Record extracts:
○ ○ ○
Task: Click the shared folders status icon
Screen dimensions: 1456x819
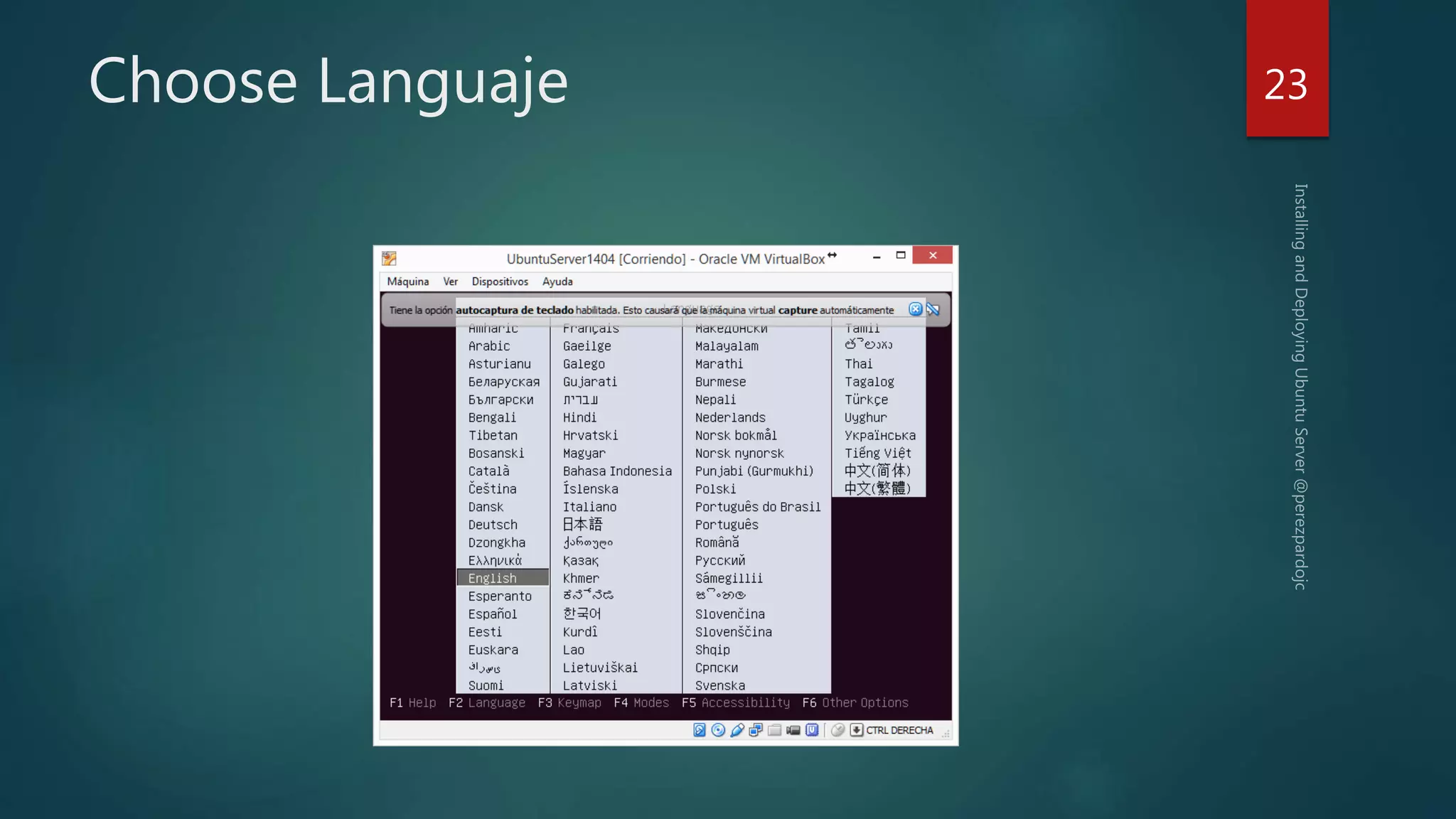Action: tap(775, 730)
○ ○ ○
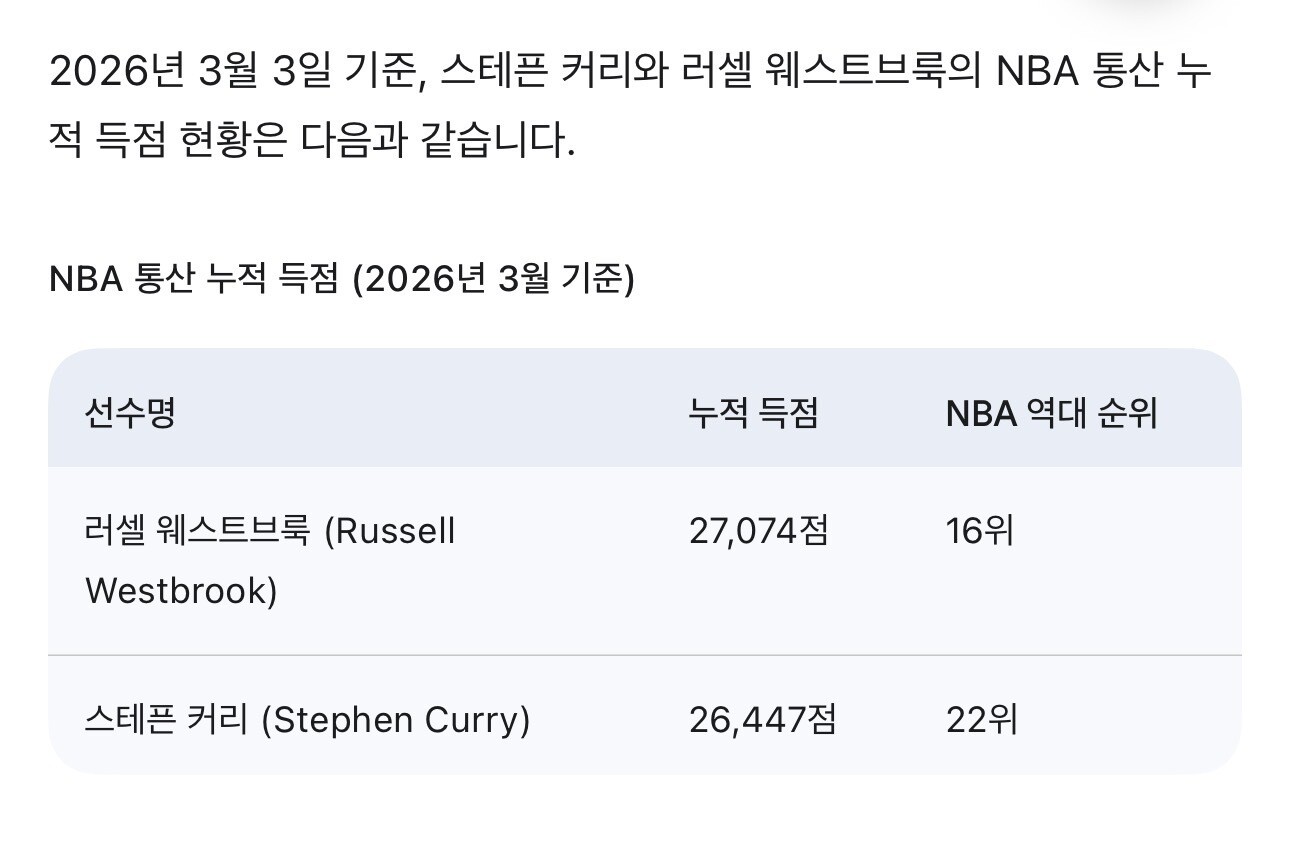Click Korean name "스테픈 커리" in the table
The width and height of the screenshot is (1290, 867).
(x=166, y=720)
○ ○ ○
Task statement: Copy the records from the line that contains "Task: Click the shared folders status icon" through the line that contains "Action: tap(775, 730)", and replace "shared folders" with "network folders" while keeping everything else the same. Leave the pictures out.

Correct response:
Task: Click the network folders status icon
Screen dimensions: 1456x819
Action: tap(775, 730)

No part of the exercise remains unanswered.